さらに、イエス様は、もし誰かがあなたの服を欲しがるなら、自分のコートも与えるべきだと説いています。この誇張された表現は、寛容な姿勢と、平和と和解のために個人の権利を放棄することを強調しています。同様に、もし誰かがあなたに1マイル歩けと強要するなら、2マイル歩けと強要されたように歩け、と。ローマ占領下のユダヤにおいて、ローマ兵は一般市民に1マイル分の装備を運ばせることができました。イエスの「もう1マイル歩け」という教えは、弟子たちに期待以上のことを行うよう求め、奉仕と謙遜の精神を示しています。

イエスは、この章の最後に、信者たちに、求める者には与え、借りた者を追い返してはならないと説いています。この教えは、心の垣根を取り払う姿勢を推奨し、個人的な都合や物質的な豊かさを優先するのではなく、他人のニーズを優先することを説いています。

神学的には、この一節は徹底的な愛と赦しのテーマを強調しています。
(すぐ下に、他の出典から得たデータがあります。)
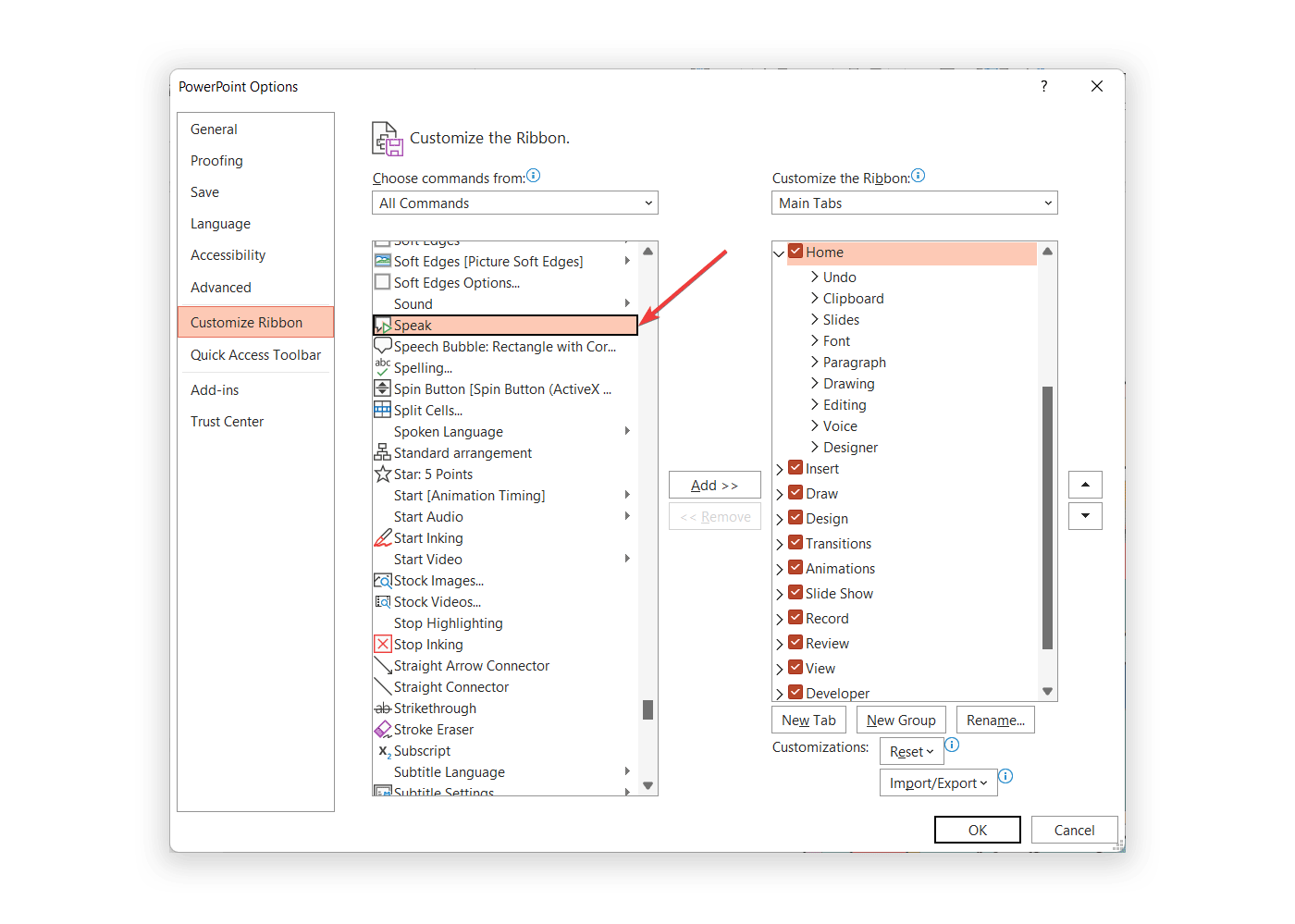
Task: Expand the Slide Show tab tree
Action: [x=780, y=594]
信者たちに敵を愛し、自分を傷つけた人を赦すよう呼びかけ、愛と恵みの変革力を体現しています。イエスが説く倫理は神の国の価値観を反映しており、報復や自己防衛を求める人間の傾向とは対照的です。

イエスの指示する行動は、受動的な服従ではなく、不正義に対する能動的で破壊的な対応です。もう一方の頬を差し出すこと、要求以上のものを与えること、そしてさらに一歩踏み込むことは、力関係に異議を申し立て、このような状況の本質的な不正義を明らかにします。このような対応を取ることで、信者はより高い道徳的・精神的な基準を証明します。

さらに、この教えは、キリストが自らの人生、特に苦しみと十字架刑においてこれらの原則を体現したように、キリスト教徒がキリストの模範に従うよう呼びかけています。信者は、キリストの模範に従い、苦難に耐え、愛と赦しをもって対応するよう奨励されています。

実際、キリスト教徒は日常生活において報復をしないよう強く求められています。これは、侮辱や不当な扱いに対して忍耐と愛をもって対応することであり、イエスの教えを反映したものです。社会正義の文脈においては、寛大さと一層の努力という原則が、社会的弱者や抑圧された人々に対するキリスト教徒の擁護を導く指針となり、しばしば法的に、あるいは慣習的に求められる以上のことを行うこともあります。

紛争解決においては、イエスの教えは、復讐やエスカレートではなく、和解と平和を求めるための枠組みを提供しています。これらの原則を実践することで、キリスト教徒は、報復や仕返しに支配されがちなこの世において、福音の持つ変革の力を示しています。

要約すると、マタイによる福音書第5章38-42節は、イエスが示した徹底的な愛と報復しない姿勢をクリスチャンが体現するよう求めているのです。この節は、悪や不正義に対する私たちの対応に根本的な変革を求め、神の国の価値観である愛、赦し、寛大さ、平和を強調しています。信者はこれらの原則を実践することで、自分たちの生活や周りの世界において福音が持つ変革の力を証ししているのです。